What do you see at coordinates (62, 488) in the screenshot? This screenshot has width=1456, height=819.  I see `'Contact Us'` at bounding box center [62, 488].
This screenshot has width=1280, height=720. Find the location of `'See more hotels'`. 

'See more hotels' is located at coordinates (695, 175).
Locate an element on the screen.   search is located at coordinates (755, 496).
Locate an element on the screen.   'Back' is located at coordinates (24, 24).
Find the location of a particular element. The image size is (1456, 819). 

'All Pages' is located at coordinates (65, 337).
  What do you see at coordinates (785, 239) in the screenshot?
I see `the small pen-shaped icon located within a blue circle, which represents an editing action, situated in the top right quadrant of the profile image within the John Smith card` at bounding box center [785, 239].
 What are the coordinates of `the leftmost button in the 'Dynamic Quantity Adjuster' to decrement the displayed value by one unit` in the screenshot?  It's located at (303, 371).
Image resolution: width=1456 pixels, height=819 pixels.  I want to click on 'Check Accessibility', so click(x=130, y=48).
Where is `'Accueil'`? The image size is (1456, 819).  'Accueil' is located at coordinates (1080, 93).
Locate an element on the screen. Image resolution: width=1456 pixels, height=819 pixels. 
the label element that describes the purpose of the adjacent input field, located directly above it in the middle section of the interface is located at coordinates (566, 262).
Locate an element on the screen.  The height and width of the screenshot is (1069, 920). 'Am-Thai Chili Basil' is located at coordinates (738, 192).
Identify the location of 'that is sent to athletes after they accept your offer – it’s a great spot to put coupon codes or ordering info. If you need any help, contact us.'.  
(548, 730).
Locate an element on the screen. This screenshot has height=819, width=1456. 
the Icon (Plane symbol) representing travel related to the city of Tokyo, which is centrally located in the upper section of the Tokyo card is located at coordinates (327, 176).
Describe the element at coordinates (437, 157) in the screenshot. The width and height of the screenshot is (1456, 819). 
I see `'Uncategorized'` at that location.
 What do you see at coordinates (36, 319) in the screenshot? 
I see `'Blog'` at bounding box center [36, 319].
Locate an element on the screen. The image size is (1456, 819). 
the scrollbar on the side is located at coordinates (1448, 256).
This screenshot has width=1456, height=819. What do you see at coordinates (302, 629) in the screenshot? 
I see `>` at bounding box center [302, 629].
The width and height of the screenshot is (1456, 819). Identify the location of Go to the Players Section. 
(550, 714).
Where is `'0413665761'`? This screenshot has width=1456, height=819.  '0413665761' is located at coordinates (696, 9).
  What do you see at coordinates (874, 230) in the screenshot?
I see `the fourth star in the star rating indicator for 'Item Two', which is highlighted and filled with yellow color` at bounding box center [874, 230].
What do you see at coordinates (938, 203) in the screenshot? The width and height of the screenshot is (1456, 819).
====================
Pull out every line of the data above that contains the string "center", and copy each one in full.

What do you see at coordinates (62, 488) in the screenshot? This screenshot has width=1456, height=819.  I see `'Contact Us'` at bounding box center [62, 488].
I see `the small pen-shaped icon located within a blue circle, which represents an editing action, situated in the top right quadrant of the profile image within the John Smith card` at bounding box center [785, 239].
I see `'Blog'` at bounding box center [36, 319].
I see `>` at bounding box center [302, 629].
I see `the fourth star in the star rating indicator for 'Item Two', which is highlighted and filled with yellow color` at bounding box center [874, 230].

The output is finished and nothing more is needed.